目的探讨实验性大鼠脑损伤后,炎性介质白三烯C4(LTC4)的变化及在继发性脑损伤中的作用。方法应用流体冲击装置致大鼠脑损伤模型,应用放射免疫分析法检测大脑皮层LTC4的含量变化,采用氢清除法定量监测皮层血流量的相应改变,并用木条行走作业试验行大鼠神经功能观察,并用5-脂加氧酶抑制剂菲尼酮阻止LTC4产生。结果流体冲击致大鼠脑损伤后,冲击侧皮层LTC4含量在伤后30min、1h显著增加,同时皮层血流量均显著下降,伤后5d内大鼠完成木条行走作业的能力明显受损。给予菲尼酮预处理后,皮层中LTC4明显减少,并伴有局部血流量增加,且大鼠完成木条行走作业恢复正常的时间缩短。
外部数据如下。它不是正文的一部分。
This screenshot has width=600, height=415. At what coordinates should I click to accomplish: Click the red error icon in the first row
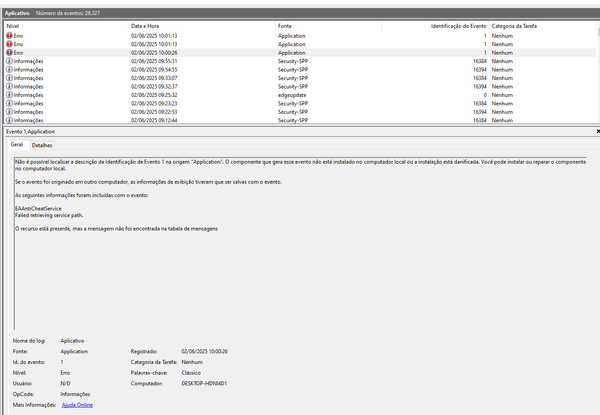(x=10, y=36)
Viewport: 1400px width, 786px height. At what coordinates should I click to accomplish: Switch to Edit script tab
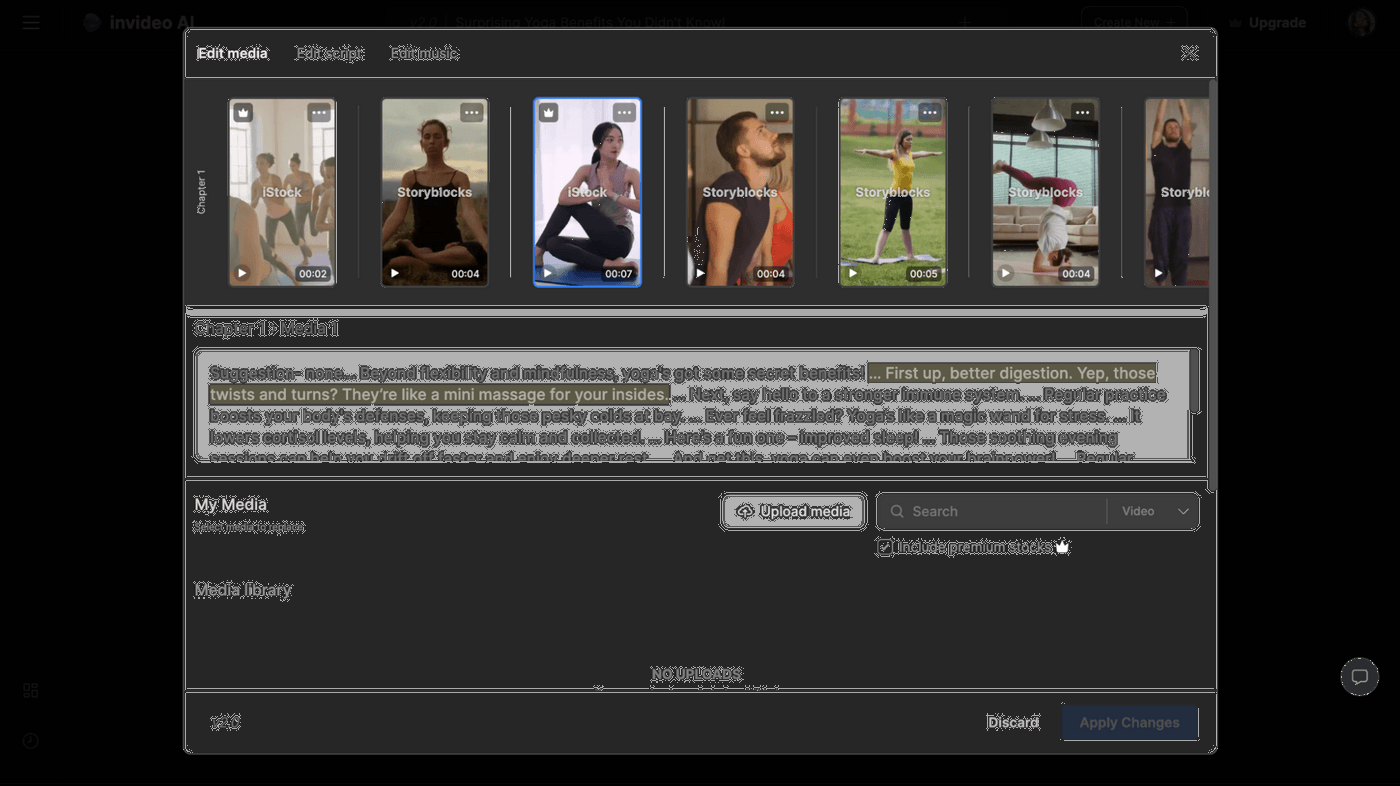pyautogui.click(x=329, y=53)
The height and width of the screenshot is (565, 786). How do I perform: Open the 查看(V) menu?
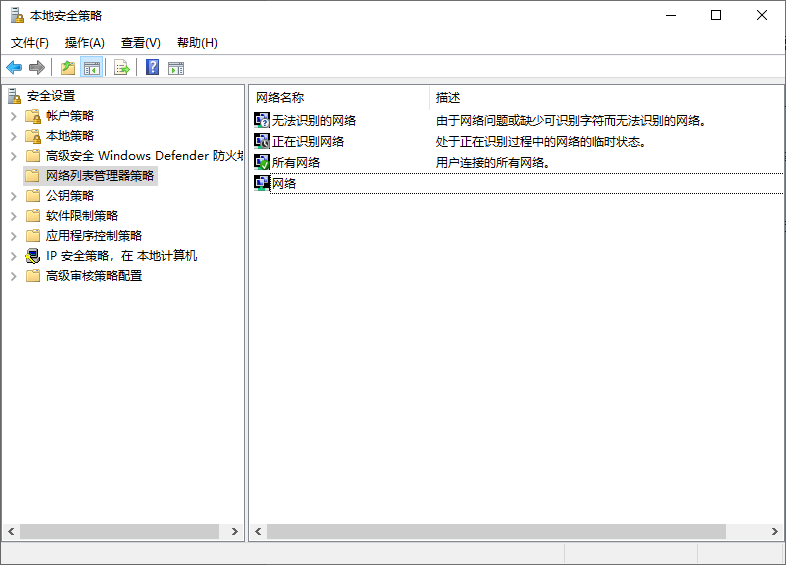141,43

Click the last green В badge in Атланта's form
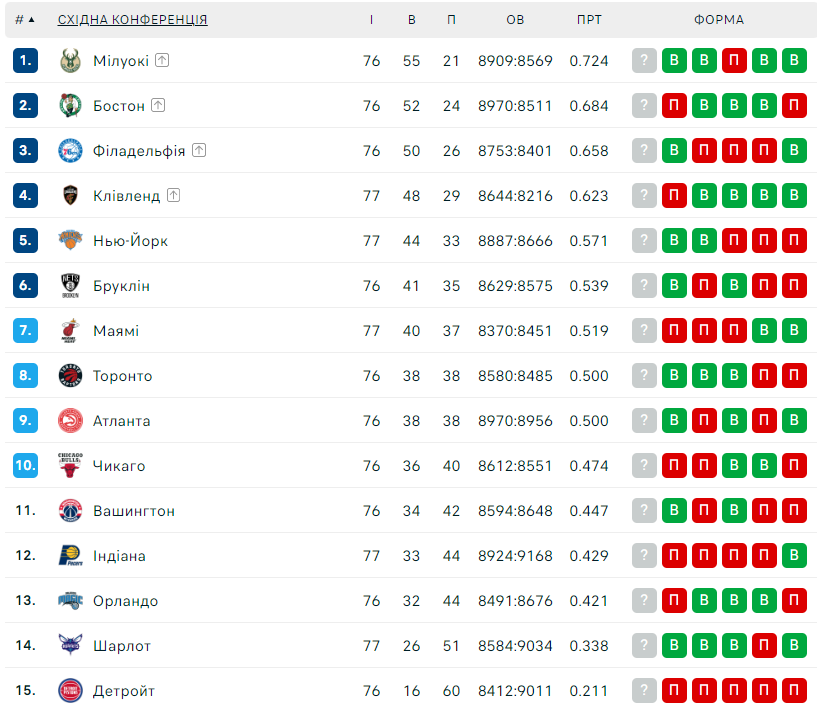pos(794,420)
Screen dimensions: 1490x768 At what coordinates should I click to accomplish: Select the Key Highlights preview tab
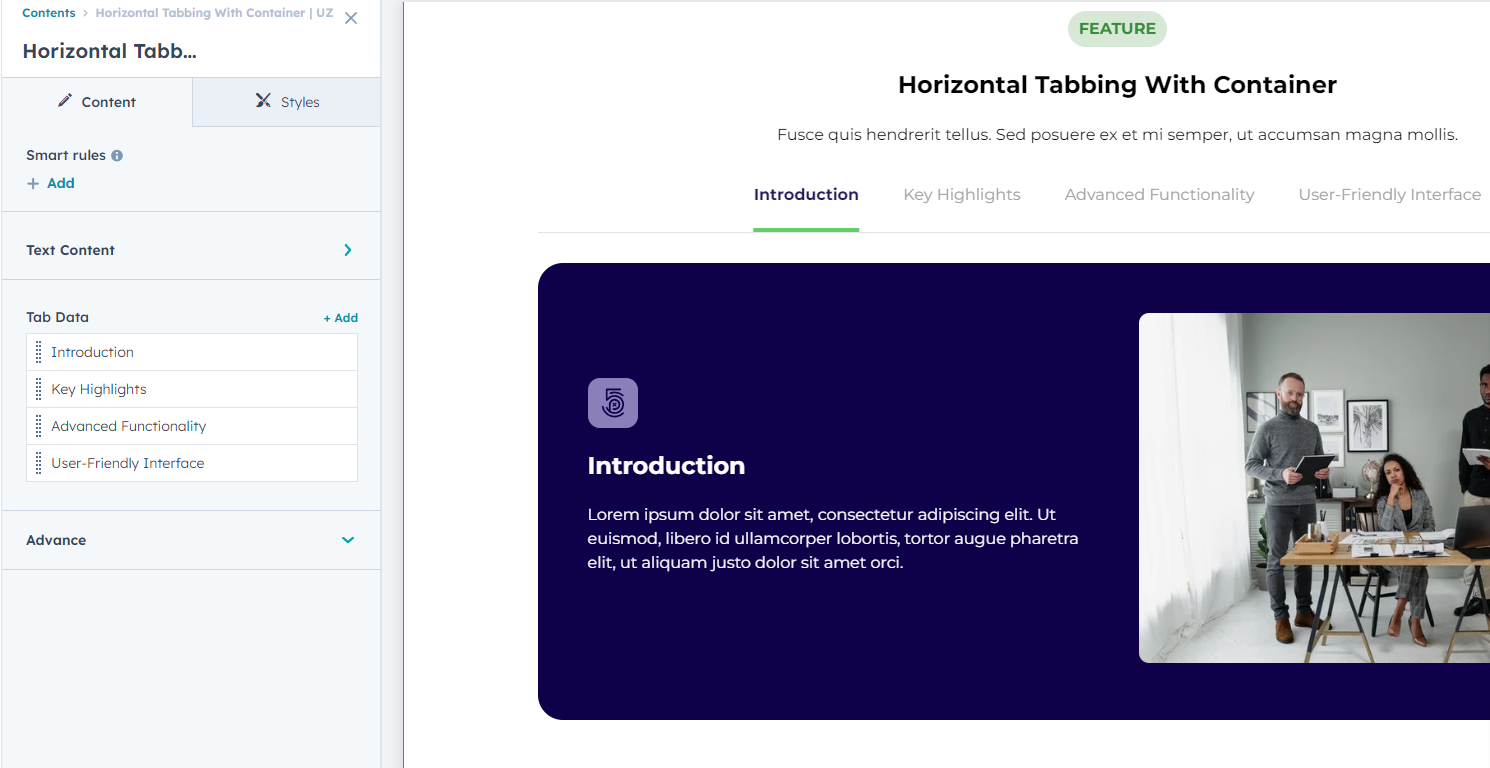(x=961, y=195)
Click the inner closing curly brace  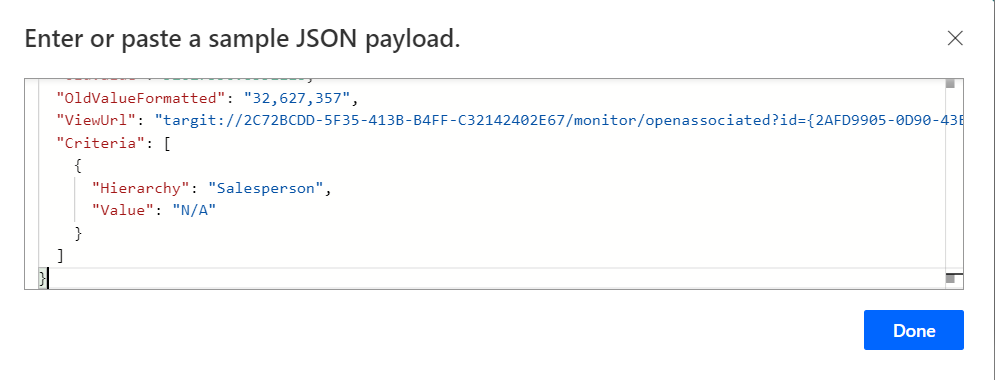pos(78,233)
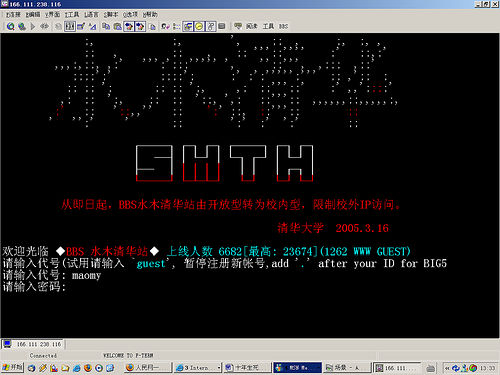Toggle the highlighted button left of the smiley
The height and width of the screenshot is (375, 500).
click(x=188, y=26)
结论流体冲击致大鼠脑损伤后冲击侧皮层中LTC4的产生明显增加,不仅加重了皮层血循环障碍,同时也直接或间接参与了继发性脑损伤过程。

The Changes of lukotriene C4 and its action in secondary cerebral injury after cerebral injury of experimental rats

Objective To investigate the process of leukotriene C4 in secondary brain injury following experimental traumatic brain injury in rats.Methods Using experimental rat brain model injured by fluid percussion device, the content of LTC4 in cerebral cortical tissue wasassayed by radioimmunoassay,cortical blood flow was determined with hydrogen clear method and the beam walking task was employed to observe neurological functional changes.Results Following fluid percussion brain injury,the content of LTC4 in the cortical tissue was markedly increased at 30 minutes and 1 hour,at 4 hours decreased to the pre injury level,then the cortical blood flow decreased all the way.Within 5 days the ability to process in beam walking task was significantly lessened.After pre treatment with phenidone,the production of LTC4 in local cortex was reduced,meanwhile the cortical blood flow was,however,increased obviously.The periods of neurological dysfunction were shortened.Conclusion Following fluid percussion brain injury,the production of LTC4 in the percussion cortex is markedly increased,which is not only aggravated cortical circulation insult,but also directly and indirectly participated in secondary brain injury.